## Your objective
Starting with the line where "Select the denominator text 診療科別プロトコル数" appears, print every line through the end of the entries below exactly as it stands, and leave out the pictures.

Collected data

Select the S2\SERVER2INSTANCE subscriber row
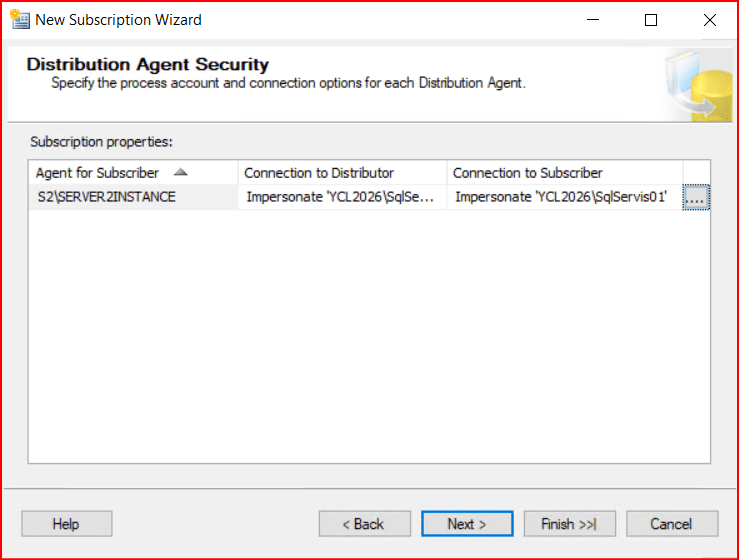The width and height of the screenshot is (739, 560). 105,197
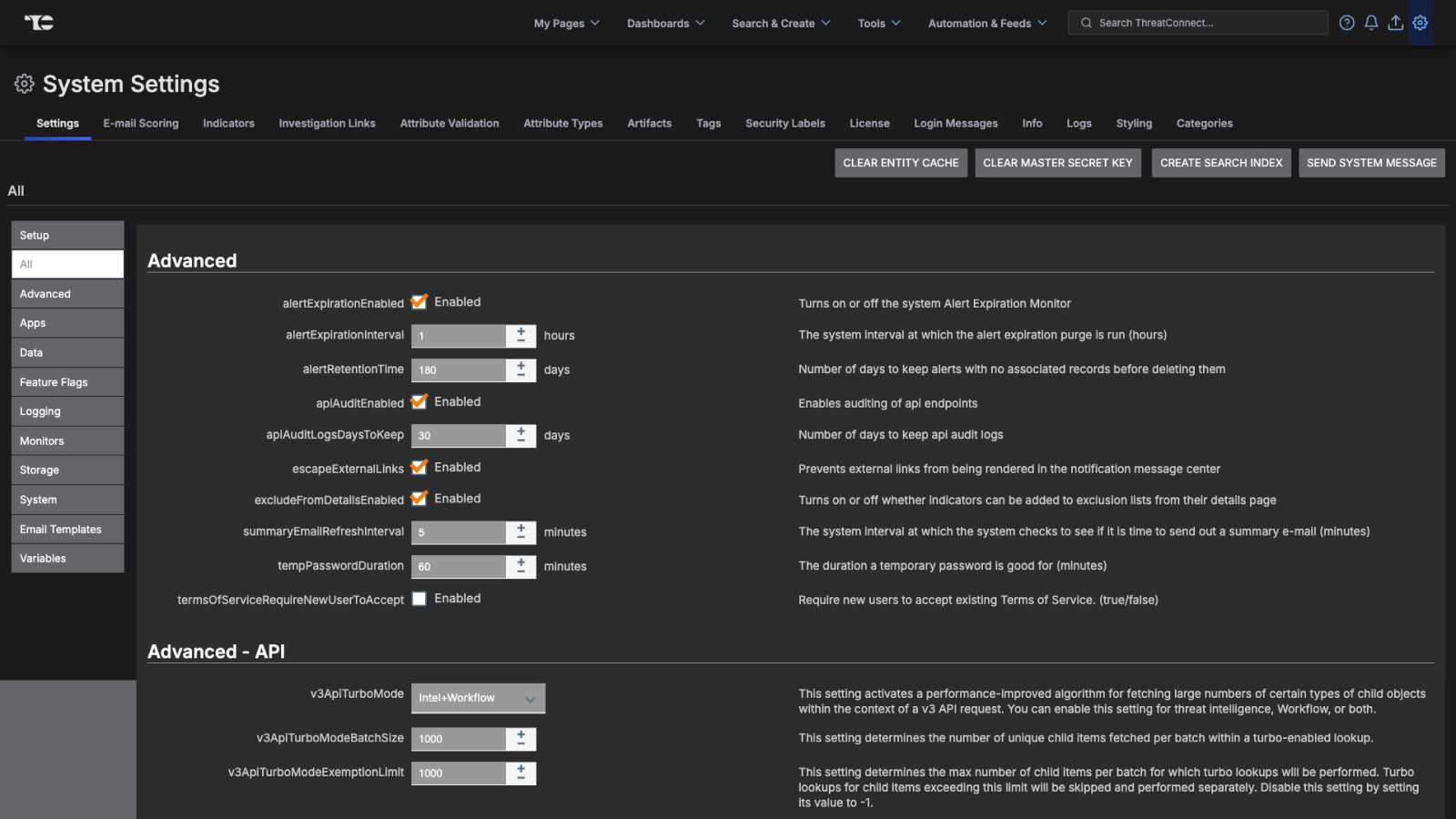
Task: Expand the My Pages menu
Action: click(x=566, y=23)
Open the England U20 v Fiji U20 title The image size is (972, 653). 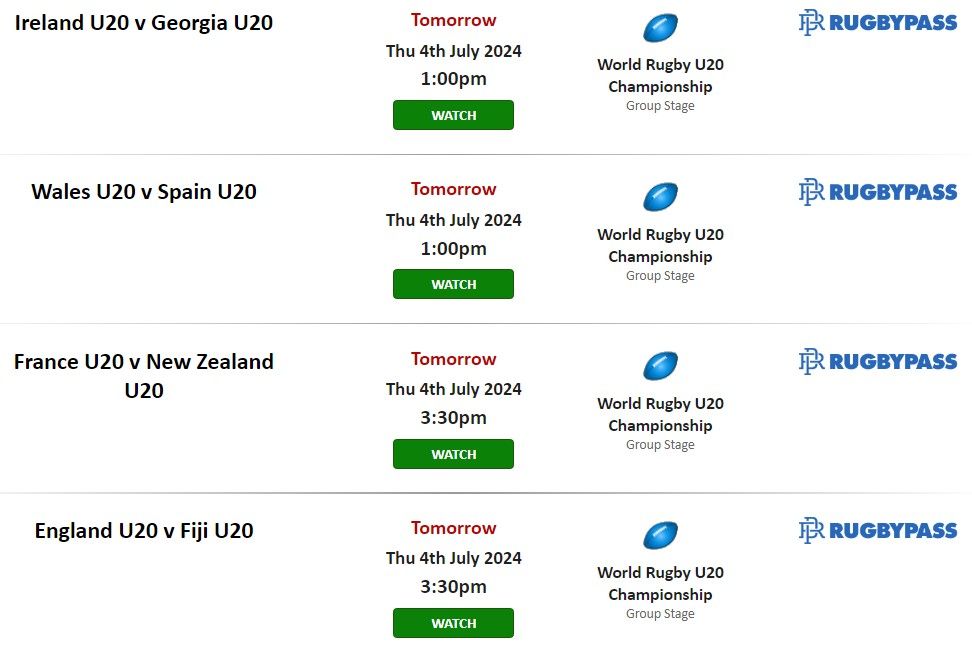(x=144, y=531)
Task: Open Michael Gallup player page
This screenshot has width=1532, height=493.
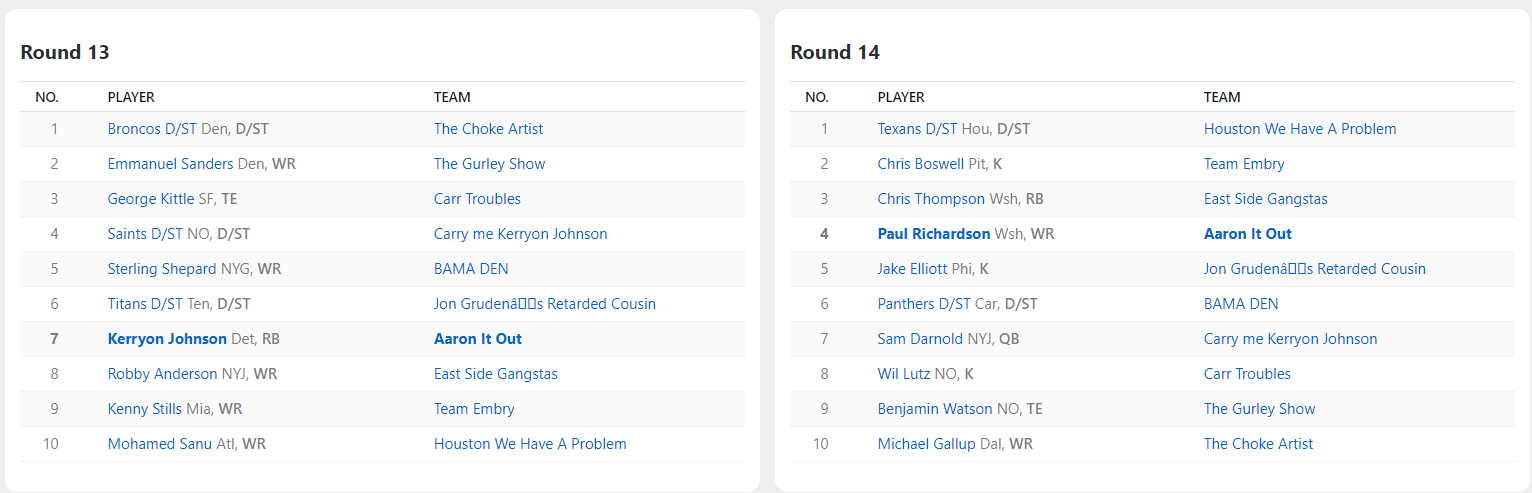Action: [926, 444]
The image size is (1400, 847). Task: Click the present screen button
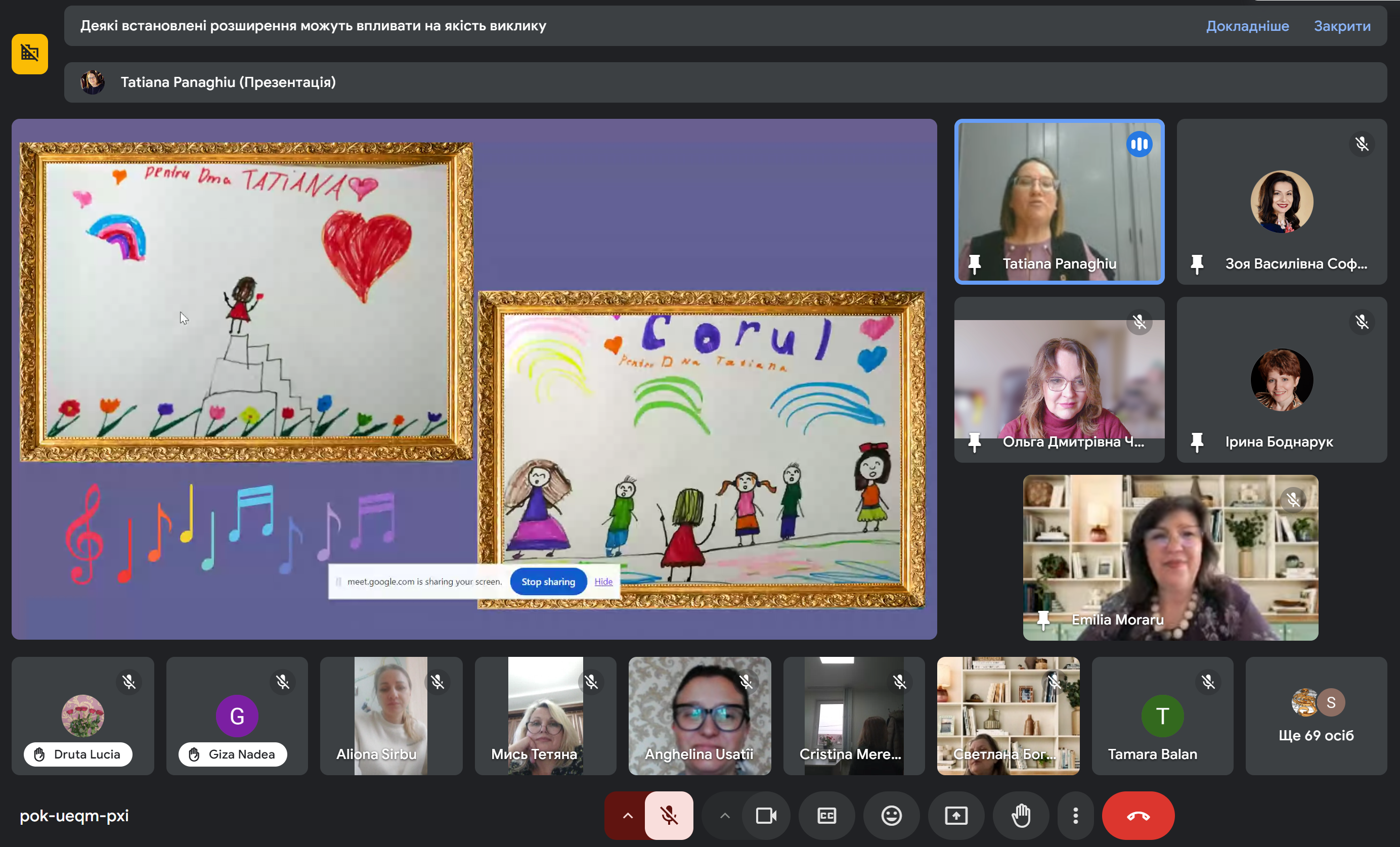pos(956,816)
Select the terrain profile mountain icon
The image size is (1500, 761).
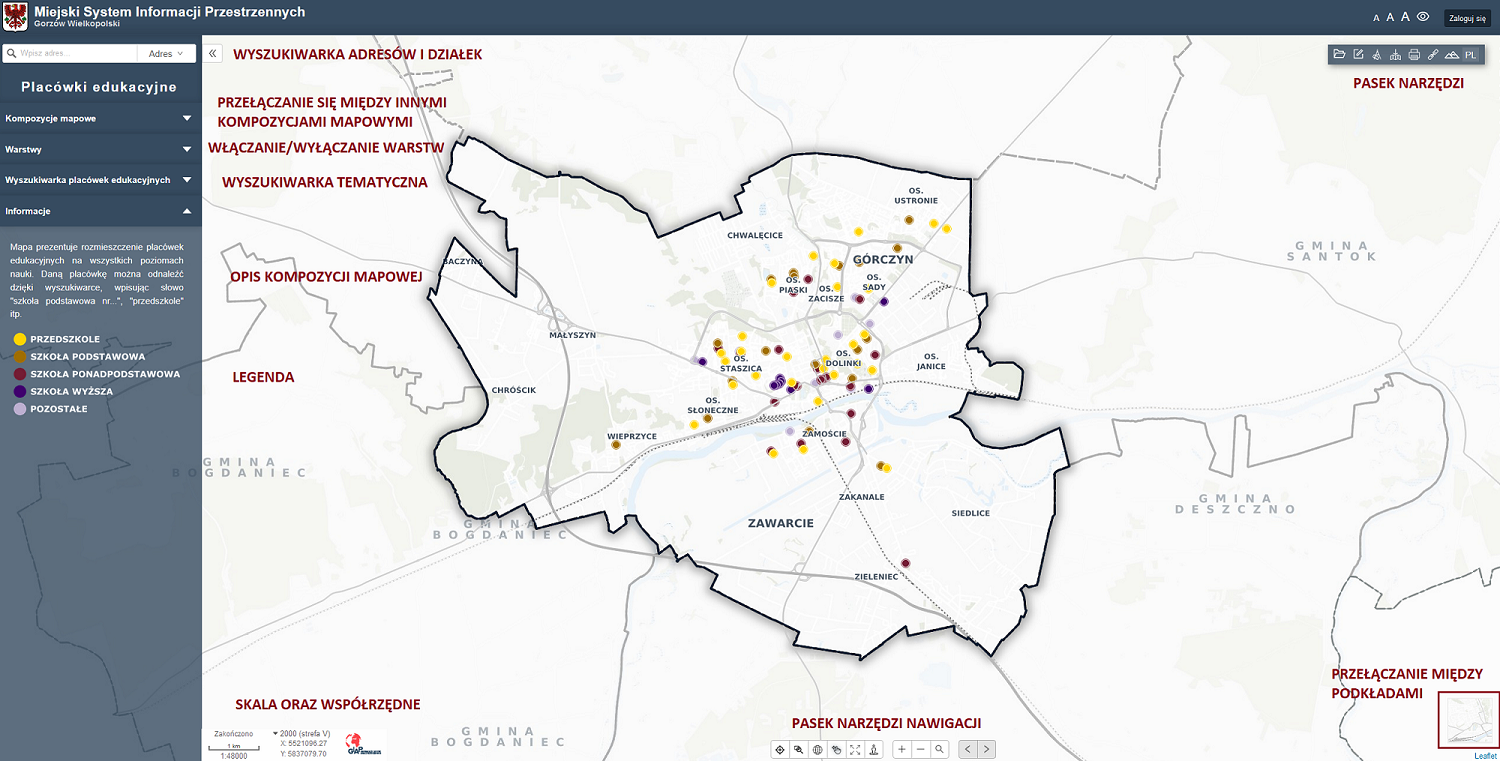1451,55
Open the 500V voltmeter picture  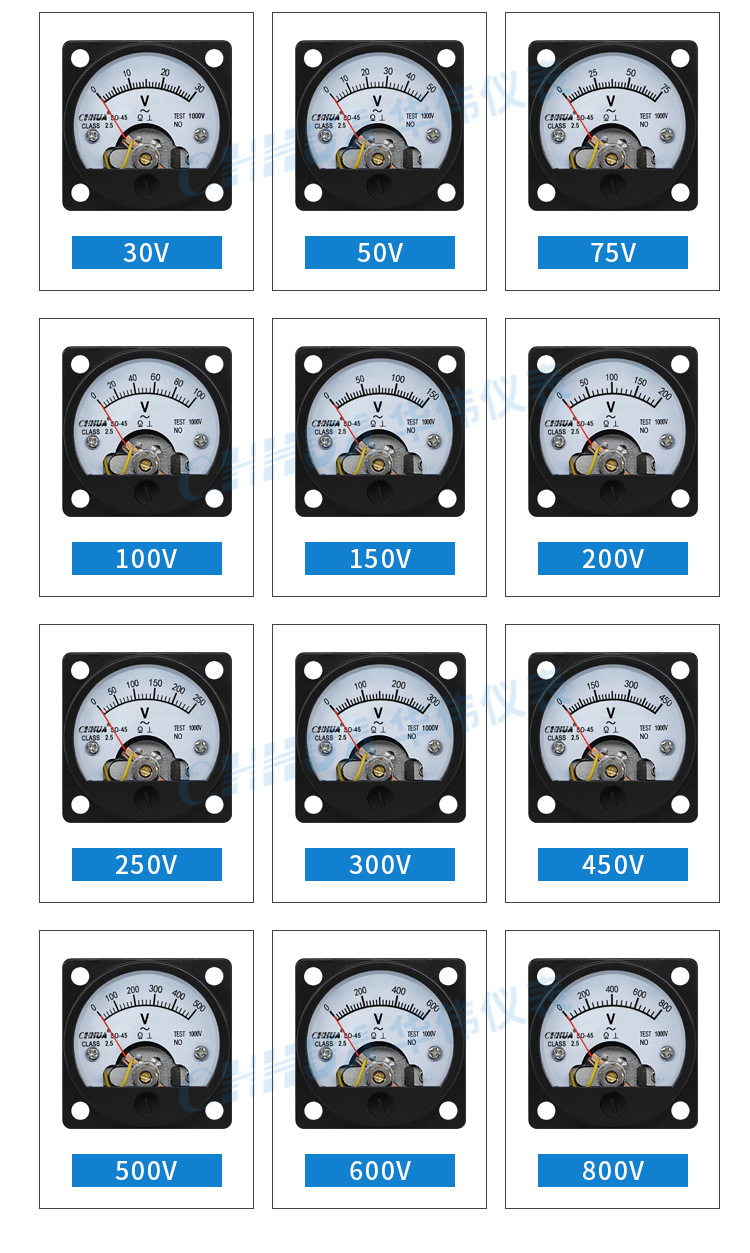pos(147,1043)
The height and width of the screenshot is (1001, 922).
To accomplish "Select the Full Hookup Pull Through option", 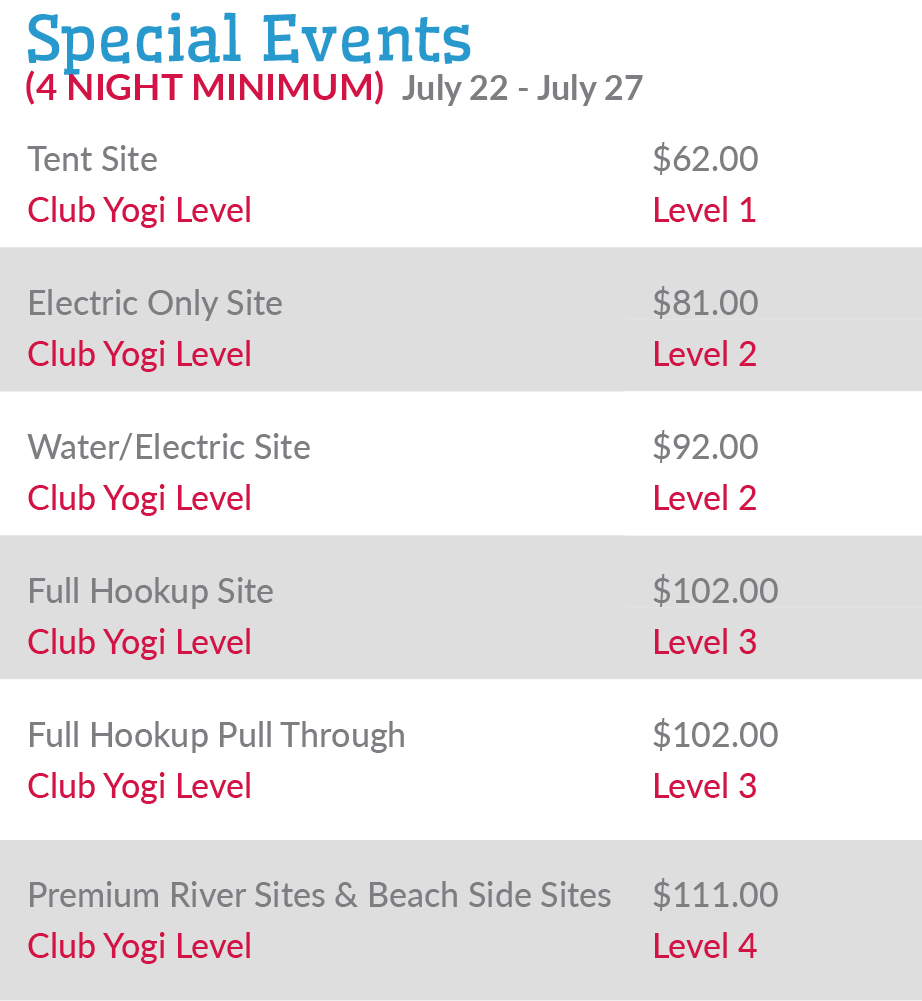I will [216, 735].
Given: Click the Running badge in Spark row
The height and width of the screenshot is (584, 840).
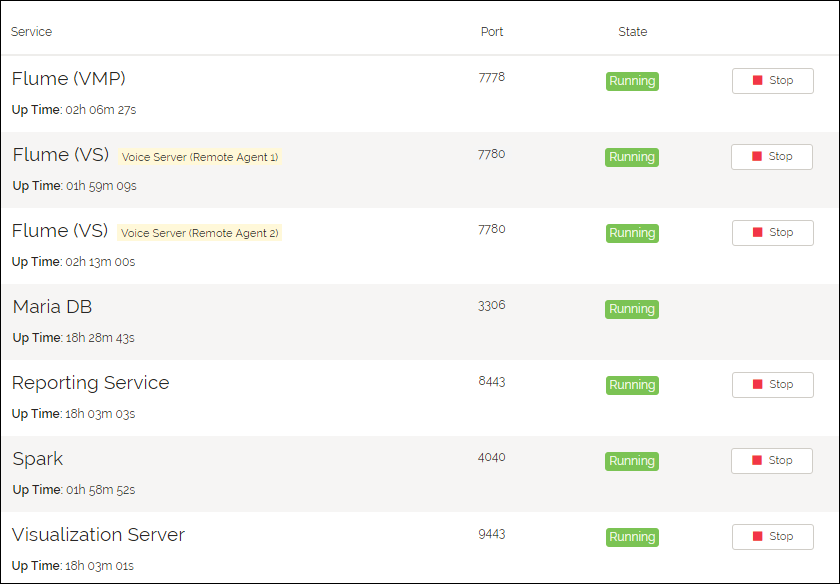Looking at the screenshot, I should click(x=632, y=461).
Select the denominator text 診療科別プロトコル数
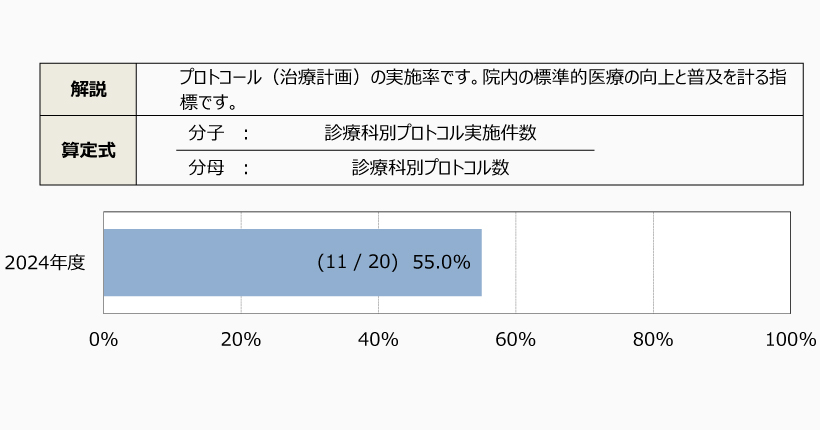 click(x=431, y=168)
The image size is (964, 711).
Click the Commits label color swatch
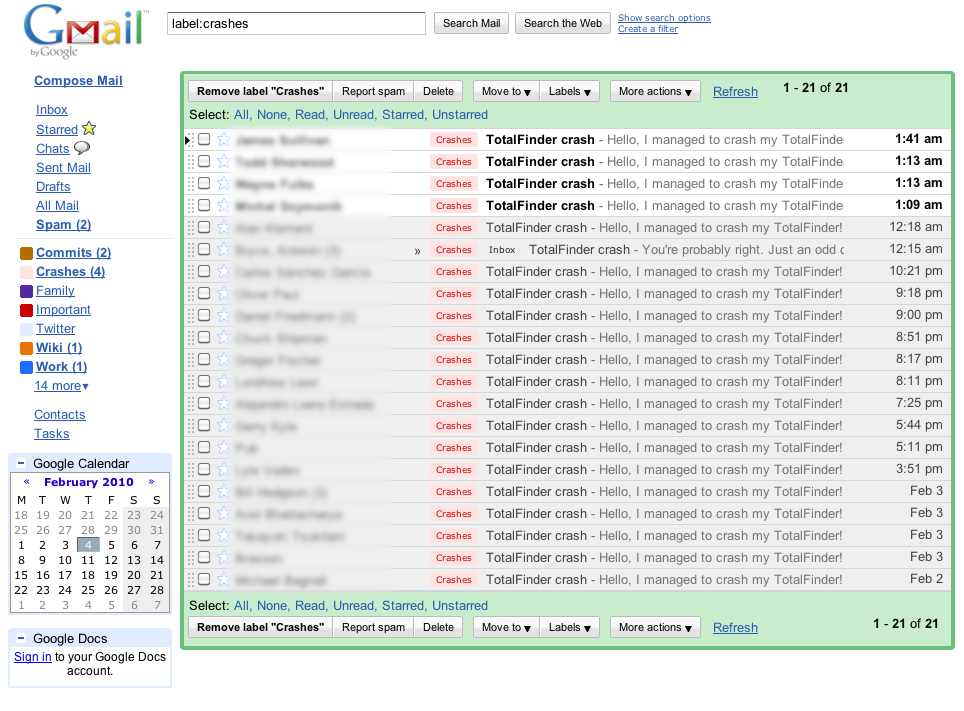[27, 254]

## Result of this exercise
Select the denominator text 診療科別プロトコル数
 click(x=431, y=168)
The image size is (964, 711).
Click the Commits label color swatch
[27, 254]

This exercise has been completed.